- EXERCISE AIM -
Copy out the records from the first line through the line containing "Action: tap(192, 312)", inclusive, requests and all. Scale every coordinate in the answers by 1.8 and round to whole numbers, with halves rounded up.

────────

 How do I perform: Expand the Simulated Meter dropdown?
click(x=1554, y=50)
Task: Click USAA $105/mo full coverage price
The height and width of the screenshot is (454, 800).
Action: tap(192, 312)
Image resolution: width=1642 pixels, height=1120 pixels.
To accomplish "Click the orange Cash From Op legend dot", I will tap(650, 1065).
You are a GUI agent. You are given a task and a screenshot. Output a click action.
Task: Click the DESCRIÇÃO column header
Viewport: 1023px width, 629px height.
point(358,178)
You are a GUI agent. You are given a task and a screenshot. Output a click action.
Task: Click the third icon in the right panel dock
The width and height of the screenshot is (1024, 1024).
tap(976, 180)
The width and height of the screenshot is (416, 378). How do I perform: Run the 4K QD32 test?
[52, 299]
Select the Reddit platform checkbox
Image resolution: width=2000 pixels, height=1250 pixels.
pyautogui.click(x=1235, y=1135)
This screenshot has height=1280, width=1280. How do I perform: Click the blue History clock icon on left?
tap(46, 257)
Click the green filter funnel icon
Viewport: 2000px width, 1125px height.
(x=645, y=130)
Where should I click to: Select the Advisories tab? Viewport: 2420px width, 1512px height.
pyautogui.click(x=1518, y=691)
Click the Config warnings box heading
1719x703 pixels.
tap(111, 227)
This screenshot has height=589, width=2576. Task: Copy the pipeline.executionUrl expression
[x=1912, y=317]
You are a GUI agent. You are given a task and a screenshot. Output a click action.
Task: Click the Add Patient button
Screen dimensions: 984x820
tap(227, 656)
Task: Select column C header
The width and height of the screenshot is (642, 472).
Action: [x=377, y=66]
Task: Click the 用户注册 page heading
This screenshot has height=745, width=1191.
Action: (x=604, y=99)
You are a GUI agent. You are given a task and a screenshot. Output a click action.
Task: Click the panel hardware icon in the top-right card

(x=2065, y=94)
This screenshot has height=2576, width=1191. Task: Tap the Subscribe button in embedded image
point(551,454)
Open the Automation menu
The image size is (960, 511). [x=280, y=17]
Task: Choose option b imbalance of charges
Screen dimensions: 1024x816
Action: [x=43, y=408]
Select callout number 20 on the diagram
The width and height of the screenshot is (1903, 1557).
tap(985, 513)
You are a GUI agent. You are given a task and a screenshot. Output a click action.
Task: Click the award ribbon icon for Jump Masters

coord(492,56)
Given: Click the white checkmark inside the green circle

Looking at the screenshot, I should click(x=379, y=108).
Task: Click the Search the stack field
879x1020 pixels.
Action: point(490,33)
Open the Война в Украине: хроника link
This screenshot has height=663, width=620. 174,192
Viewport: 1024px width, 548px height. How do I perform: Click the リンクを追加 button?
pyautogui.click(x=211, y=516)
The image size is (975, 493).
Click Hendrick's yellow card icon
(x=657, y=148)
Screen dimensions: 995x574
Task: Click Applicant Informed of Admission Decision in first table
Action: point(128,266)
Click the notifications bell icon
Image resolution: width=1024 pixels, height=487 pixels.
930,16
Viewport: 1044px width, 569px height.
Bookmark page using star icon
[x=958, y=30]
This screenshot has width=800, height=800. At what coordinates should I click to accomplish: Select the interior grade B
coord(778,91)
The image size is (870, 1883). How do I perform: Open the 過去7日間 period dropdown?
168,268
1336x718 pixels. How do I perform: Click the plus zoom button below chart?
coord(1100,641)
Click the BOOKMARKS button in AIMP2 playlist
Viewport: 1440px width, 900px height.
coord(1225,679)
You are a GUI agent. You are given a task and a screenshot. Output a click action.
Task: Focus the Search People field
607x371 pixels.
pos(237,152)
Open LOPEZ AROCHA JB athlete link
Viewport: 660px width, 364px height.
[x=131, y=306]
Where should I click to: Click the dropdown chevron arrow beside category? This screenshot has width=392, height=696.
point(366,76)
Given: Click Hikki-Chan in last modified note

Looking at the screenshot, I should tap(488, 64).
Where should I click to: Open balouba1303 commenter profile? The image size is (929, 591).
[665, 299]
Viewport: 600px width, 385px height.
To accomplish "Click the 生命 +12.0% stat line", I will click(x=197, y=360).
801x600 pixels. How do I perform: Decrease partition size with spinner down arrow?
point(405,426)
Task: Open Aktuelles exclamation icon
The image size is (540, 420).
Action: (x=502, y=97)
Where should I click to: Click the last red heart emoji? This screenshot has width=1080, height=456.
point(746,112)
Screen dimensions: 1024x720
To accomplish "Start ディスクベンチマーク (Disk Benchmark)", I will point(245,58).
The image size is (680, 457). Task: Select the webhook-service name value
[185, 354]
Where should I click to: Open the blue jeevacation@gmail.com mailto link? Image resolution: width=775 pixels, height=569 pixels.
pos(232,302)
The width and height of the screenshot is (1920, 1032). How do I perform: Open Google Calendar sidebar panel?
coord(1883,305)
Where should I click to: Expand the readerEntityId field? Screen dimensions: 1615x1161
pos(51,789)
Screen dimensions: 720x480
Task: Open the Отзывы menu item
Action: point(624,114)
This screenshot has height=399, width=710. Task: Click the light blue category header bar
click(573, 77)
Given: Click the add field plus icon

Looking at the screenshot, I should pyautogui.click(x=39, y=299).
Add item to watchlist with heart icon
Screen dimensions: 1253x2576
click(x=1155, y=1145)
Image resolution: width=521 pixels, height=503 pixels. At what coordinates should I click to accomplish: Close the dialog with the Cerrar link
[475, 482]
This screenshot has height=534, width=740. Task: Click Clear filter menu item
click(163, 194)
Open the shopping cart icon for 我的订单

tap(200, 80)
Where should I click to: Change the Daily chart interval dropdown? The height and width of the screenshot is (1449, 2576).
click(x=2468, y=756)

────────

- WORKED ANSWER -
 How do I perform: Expand the Simulated Meter dropdown?
click(x=2797, y=90)
Task: Click USAA $105/mo full coverage price
The height and width of the screenshot is (454, 800).
Action: tap(346, 562)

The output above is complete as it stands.